C’est assez long, la suite est sur :

http://www.lafeuilleduweb.info/arti...
http://www.lafeuilleduweb.info/arti...
http://www.lafeuilleduweb.info/arti...

Bonne lecture, n’hésitez pas à dire ce que vous en pensez ! Merci pour vos réflexions.


Engagement et journalisme, débat à l’AJPB
posté le 5 juillet 2008 par Thierry Delforge, Radio Air Libre-87.7

L’APJB organise un débat sur le thème qui nous préoccupe ce mercredi à 19 h, Centre de presse, Résidence Palac, 155, av. de la LOI (Scuman)

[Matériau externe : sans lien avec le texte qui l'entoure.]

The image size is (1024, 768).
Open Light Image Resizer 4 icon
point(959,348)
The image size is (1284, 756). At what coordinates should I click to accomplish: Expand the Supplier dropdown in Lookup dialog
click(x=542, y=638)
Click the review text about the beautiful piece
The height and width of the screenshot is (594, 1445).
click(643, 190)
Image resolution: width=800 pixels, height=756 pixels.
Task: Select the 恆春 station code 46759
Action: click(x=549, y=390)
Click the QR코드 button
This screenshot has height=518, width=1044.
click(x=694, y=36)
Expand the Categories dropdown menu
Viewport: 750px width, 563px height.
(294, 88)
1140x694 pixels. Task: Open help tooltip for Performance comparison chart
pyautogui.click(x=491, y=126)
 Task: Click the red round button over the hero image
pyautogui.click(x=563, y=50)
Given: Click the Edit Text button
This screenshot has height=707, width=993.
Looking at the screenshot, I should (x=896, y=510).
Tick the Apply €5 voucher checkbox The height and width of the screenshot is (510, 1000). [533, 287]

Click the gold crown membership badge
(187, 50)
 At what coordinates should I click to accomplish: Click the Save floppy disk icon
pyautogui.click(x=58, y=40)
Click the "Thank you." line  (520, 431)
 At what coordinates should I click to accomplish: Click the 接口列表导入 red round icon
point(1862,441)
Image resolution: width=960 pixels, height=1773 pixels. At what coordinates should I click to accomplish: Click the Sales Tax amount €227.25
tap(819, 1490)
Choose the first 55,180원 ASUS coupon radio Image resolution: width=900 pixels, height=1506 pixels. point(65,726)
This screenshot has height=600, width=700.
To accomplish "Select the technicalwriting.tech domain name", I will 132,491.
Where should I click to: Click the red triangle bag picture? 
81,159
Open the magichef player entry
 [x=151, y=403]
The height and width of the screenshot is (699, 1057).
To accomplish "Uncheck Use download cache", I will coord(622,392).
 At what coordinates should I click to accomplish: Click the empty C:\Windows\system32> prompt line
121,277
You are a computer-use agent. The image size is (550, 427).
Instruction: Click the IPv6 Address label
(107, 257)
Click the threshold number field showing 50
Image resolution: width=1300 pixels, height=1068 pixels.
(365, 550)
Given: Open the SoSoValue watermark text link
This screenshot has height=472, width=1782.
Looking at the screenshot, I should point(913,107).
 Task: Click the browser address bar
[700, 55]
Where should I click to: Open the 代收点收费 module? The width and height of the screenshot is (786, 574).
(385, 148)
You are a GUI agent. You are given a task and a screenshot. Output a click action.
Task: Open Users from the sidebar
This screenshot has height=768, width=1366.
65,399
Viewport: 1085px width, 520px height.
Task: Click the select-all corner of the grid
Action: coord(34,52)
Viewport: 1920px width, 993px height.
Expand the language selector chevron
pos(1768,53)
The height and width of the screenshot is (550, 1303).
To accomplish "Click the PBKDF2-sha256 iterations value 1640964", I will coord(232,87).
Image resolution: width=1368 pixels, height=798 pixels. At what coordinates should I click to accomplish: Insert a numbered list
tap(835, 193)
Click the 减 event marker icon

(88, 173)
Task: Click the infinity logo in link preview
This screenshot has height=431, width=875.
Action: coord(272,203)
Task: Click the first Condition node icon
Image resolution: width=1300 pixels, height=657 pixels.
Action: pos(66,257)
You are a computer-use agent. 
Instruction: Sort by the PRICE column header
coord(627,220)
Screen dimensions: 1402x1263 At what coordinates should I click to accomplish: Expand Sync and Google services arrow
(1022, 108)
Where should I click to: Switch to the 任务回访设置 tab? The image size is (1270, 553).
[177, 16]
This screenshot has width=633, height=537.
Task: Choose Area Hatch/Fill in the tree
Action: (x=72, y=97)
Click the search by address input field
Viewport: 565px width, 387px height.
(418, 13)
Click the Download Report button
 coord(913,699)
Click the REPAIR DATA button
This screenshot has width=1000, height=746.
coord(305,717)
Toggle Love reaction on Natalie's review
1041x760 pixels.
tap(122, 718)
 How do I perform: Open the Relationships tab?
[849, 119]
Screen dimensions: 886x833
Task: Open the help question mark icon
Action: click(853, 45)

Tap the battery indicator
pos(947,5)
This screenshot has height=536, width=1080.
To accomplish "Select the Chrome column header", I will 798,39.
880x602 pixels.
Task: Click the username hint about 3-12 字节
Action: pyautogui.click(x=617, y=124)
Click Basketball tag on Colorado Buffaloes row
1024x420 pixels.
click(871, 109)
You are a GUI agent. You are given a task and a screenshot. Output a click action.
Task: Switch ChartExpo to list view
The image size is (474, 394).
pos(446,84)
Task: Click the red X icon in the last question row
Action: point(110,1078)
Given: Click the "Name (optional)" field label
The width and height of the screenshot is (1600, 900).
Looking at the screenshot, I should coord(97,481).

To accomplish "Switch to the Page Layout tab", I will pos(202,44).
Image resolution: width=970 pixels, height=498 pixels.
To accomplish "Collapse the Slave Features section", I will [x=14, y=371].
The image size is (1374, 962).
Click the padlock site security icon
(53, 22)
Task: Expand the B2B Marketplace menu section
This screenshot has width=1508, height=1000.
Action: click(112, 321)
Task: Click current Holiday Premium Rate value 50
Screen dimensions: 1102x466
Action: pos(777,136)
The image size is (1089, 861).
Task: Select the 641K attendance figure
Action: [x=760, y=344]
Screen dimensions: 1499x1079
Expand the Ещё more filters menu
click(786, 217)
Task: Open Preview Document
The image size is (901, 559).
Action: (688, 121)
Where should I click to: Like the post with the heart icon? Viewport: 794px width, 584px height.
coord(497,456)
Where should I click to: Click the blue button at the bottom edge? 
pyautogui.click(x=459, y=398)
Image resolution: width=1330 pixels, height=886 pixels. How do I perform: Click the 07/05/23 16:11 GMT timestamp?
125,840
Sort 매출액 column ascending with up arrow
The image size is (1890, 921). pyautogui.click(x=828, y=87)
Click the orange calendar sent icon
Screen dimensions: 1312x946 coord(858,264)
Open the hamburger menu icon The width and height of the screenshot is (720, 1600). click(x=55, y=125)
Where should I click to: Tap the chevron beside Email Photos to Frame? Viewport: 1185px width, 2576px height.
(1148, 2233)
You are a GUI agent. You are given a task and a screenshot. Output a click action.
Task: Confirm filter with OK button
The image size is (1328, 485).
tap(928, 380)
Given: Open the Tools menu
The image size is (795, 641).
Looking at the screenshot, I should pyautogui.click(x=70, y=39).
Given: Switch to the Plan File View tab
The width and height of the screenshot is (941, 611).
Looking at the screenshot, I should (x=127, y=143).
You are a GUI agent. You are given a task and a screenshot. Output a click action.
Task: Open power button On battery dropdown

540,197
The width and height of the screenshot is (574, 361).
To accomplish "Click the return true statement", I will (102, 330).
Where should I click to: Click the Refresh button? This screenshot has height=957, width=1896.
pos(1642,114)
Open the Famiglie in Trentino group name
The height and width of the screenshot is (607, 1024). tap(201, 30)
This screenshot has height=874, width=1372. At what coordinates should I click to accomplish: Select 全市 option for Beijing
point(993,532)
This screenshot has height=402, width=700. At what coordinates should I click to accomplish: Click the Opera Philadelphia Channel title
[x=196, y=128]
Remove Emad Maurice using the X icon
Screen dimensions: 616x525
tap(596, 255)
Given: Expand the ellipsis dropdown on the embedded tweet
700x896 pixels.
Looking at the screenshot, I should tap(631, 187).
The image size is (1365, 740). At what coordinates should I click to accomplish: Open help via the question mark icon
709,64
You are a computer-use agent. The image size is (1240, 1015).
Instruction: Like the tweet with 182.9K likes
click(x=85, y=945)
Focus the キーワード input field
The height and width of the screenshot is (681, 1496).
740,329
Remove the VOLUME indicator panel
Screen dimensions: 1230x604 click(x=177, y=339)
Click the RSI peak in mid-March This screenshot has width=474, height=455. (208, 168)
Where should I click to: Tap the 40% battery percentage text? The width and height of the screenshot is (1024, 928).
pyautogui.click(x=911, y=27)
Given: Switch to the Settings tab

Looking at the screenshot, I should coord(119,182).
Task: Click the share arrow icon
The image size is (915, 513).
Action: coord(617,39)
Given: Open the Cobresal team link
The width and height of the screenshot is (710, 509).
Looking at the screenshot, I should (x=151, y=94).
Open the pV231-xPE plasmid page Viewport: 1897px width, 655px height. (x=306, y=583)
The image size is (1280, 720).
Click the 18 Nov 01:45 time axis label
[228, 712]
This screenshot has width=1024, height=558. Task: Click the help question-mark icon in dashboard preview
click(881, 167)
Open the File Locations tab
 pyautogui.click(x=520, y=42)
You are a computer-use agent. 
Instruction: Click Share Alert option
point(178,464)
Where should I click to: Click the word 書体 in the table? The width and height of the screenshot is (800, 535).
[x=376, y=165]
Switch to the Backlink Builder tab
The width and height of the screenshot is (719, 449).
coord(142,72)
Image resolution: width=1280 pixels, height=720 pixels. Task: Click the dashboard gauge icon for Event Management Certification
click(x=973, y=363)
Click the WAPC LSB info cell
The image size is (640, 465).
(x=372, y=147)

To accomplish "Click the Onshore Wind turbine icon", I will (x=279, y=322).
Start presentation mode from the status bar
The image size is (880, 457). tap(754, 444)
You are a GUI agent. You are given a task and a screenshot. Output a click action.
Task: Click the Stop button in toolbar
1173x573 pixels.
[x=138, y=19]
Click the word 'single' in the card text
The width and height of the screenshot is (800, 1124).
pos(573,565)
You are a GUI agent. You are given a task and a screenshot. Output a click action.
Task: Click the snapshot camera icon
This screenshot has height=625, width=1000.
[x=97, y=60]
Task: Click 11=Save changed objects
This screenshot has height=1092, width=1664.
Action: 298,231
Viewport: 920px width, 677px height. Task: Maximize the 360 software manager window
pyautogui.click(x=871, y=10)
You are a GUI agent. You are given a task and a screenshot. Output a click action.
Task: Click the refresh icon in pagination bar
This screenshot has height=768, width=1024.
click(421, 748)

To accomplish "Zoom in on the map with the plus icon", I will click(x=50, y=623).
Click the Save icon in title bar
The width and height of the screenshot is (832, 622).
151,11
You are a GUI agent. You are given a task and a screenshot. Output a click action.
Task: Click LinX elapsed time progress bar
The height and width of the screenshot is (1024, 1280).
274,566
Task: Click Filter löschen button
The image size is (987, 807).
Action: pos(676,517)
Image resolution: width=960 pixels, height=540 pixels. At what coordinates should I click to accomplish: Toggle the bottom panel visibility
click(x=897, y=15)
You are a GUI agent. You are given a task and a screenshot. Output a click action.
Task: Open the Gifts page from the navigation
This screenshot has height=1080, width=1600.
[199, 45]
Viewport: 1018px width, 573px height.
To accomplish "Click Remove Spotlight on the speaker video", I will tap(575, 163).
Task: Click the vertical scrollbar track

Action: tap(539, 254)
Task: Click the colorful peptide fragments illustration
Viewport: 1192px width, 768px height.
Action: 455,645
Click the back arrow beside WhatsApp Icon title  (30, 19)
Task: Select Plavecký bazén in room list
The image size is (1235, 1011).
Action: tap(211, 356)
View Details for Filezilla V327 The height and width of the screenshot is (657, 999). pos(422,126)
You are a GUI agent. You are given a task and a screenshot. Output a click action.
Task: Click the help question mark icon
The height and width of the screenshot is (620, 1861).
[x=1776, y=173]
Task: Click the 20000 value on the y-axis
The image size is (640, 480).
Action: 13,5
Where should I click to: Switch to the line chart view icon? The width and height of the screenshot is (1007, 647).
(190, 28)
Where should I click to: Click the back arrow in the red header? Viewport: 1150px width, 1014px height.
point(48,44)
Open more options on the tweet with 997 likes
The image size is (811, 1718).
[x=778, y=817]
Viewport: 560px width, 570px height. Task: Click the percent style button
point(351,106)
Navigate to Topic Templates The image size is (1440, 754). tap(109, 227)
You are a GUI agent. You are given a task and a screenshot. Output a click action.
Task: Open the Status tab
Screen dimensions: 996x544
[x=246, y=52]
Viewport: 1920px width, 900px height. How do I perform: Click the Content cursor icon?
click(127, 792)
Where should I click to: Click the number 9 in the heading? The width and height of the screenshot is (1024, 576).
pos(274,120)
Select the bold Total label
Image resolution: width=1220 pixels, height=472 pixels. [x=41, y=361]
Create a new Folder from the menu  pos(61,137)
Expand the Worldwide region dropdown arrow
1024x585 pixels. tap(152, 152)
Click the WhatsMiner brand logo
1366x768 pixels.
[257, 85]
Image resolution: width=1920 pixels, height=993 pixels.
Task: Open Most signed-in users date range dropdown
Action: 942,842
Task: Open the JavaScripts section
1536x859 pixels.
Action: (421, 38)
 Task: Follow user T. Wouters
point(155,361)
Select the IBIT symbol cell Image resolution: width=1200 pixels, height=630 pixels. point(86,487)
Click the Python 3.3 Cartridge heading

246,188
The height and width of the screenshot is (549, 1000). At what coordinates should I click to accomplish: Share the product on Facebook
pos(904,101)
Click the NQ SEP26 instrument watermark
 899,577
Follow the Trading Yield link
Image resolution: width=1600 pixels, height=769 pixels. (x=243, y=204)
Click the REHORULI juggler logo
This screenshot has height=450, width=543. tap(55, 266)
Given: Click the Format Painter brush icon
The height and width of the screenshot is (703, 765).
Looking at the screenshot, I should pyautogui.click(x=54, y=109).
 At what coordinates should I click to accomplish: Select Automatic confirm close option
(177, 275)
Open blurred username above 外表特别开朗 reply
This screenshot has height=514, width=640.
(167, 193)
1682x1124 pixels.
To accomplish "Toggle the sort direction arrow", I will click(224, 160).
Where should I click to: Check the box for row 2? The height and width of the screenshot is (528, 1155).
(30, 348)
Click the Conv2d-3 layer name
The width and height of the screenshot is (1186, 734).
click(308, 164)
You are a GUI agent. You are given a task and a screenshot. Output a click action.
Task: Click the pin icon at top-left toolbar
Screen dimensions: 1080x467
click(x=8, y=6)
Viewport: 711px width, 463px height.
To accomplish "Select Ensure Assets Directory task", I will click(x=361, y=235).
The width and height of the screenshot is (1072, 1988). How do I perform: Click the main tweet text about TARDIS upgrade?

Je compte d’abord dénoncer l’absence de soutien aux journalistes démocrates d’origine turque, dont Mehmet Köksal. L’appel d’un collectif de ces journalistes, il y a plus de deux ans, qui, notamment, protestaient contre les pressions, menaces et voies de fait dont ils étaient victimes de la part de journalistes fascistes et/ou porte-parole du gouvernement turc et de mandataires belges d’origine turque, élus sur des listes de partis belges se revendiquant de la démocratie, n’a rencontré qu’un pesant silence, notamment de la part de l’AJPB. Sur l’affaire de Wahoub, il s’agit clairement d’un délit d’opinion, sanctionné par la hiérarchie de la RTBF, après des menaces dont la Sûreté, et sans doute la Section spéciale du parquet fédéral, est l’initiatrice. Comment garantir l’indépendance des journalistes, quand l’administration des médias tolére le "scanage" de ses journalistes et collabore avec les services de renseignement ? Quant à l’aspect judiciaire, sur quel critère la hiérarchie de la RTB, collabore-t-elle avec les services de police pour, lors des perquisitions, pour faire le tri entre le matériel professionnel et celui qui ressortirait de la vie privée ? Alors qu’il n’y aucune poursuite pour des faits criminels, alors que la présomption d’innocence est entière et ne peut, de quelque façon que ce soit être mise en cause, une mesure administrative,la suspension, bafoue cette présomption. Les critères de "confiance" et le jugement sur le respect de la déontologie, dans le domaine du travail d’un journaliste, ne peuvent porter que sur la manière de servir et d’effectuer un travail d’information. Par comparaison, le pouvoir de la RTBF doit se comporter, vis-à-vis de ses journalistes comme le ferait un bâtonnier à l’égard des avocats du Barreau.


Engagement et journalisme
posté le 3 juillet 2008 par Julien Uh

Donc par peur des médias des réactions que cela pourrait susciter, ce n’est pas spécialement le militantisme qui est en jeu, mais plutôt les activités à caractère public. C’est pour le moins hypocrite. Et cela remet indirectement en question le rôle d’éducation permanente du service public, lequel considère qu’il vaut mieux défendre par le silence et l’interdit les activités politiques de ses journalistes sur base d’une hypothétique objectivité (que certes, il faut toujours chercher à atteindre), que d’assumer et faire comprendre que ces mêmes journalistes ont, entre autres, une vie sociale et politique ne les empêchant pas de mener professionnellement leur mission à bien (désolé pour la phrase).


Engagement et journalisme
posté le 3 juillet 2008 par Hugues Le Paige
Engagement et journalisme
posté le 3 juillet 2008 par Benoit De Rue

Oui mille fois d’accord avec votre analyse. Le monde s’enrichit de la diversité de points de vue. Et ce n’est pas avec une longue vue que nous journalistes devons observer le monde mais bien avec les lunettes de l’intelligence de nos engagements. La profession manque cruellement de Waoub Fayoumi. Confraternellement.